Dagon comments on Alignment via prosocial brain algorithms

Dagon 13 Sep 2022 0:25 UTC
2 points
0
I don’t know of anyone advocating using children or chimpanzees as AI supervisors or trainers. The gap from evolved/early-learning behaviors to the “hard part” of human alignment is pretty massive.
I don’t have any better ideas than human-in-the-loop—I’m somewhat pessimistic about it’s effectiveness if AI significantly surpasses the humans in prediction/optimization power, but it’s certainly worth including in the research agenda.
- Gunnar_Zarncke 13 Sep 2022 20:02 UTC
  8 points
  1
  Parent
  I don’t know of anyone advocating using children or chimpanzees as AI supervisors or trainers.
  I think you are talking past each other. The argument is not that children would be a good choice for AI trainers. The argument is that children (and chimpanzees) show pro-social behavior. You don’t have to train chimps and children for 30 years until they figure out social behavior.
  Yes, if you want to replace competent humans as trainers then yes, but having an AI that cares about humans would be a nice achievement too.

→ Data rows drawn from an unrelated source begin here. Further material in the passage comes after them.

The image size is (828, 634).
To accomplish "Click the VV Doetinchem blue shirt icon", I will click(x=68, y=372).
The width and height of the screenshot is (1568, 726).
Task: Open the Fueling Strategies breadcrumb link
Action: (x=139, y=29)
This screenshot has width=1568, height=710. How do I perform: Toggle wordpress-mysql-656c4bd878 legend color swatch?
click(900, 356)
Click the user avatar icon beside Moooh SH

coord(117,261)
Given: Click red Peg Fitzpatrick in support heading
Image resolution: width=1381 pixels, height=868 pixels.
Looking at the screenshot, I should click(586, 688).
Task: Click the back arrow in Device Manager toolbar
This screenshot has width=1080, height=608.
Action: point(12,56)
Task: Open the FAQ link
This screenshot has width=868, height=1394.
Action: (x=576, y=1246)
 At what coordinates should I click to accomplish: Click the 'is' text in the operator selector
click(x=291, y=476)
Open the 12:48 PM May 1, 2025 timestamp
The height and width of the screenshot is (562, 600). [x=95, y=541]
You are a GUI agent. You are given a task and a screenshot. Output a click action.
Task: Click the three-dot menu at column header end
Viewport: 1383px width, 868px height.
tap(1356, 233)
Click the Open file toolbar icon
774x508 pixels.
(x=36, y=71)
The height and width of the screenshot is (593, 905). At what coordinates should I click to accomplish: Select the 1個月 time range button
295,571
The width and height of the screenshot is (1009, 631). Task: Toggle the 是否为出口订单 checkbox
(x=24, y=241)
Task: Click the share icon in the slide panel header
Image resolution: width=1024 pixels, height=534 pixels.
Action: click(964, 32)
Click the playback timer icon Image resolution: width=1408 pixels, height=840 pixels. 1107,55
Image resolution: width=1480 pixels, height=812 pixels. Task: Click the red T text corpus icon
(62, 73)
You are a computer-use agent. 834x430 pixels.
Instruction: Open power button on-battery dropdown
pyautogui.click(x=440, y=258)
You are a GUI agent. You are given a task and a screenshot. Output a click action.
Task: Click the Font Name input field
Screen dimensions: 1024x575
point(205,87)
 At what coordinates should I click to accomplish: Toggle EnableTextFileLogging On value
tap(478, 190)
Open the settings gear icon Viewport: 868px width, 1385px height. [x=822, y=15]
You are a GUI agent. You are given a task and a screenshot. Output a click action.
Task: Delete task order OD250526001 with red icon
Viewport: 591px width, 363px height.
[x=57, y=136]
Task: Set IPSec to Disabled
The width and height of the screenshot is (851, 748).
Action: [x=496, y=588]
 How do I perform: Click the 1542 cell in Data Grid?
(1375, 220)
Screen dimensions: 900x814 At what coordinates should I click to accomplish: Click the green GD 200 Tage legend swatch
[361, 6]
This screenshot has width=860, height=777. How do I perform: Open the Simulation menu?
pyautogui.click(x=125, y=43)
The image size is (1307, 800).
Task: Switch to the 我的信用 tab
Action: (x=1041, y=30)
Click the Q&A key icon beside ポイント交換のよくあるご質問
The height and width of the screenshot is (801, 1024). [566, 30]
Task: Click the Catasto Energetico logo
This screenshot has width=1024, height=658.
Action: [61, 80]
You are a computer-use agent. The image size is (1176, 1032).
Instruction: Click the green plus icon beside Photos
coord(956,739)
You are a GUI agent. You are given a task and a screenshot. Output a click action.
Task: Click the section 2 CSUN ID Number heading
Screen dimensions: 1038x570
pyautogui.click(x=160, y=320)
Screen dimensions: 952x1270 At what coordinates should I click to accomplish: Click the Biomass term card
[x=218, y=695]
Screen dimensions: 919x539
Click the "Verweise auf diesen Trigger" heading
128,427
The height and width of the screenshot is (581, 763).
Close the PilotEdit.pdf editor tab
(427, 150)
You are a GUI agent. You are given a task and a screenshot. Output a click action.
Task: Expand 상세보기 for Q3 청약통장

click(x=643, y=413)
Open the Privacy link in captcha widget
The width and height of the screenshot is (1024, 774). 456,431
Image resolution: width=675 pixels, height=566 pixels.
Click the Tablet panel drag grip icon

  - Dagon 13 Sep 2022 20:28 UTC
    2 points
    0
    Parent
    I think it’s a relevant point. Children and chimps show some kinds of behavior we classify as prosocial, fine. But that’s a motte which does NOT defend the bailey of “human-in-the-loop” necessary because only evolution can generate these behaviors, OR that HITL is sufficient (or even useful) because we only need the kind of prosociality that seems close to universal.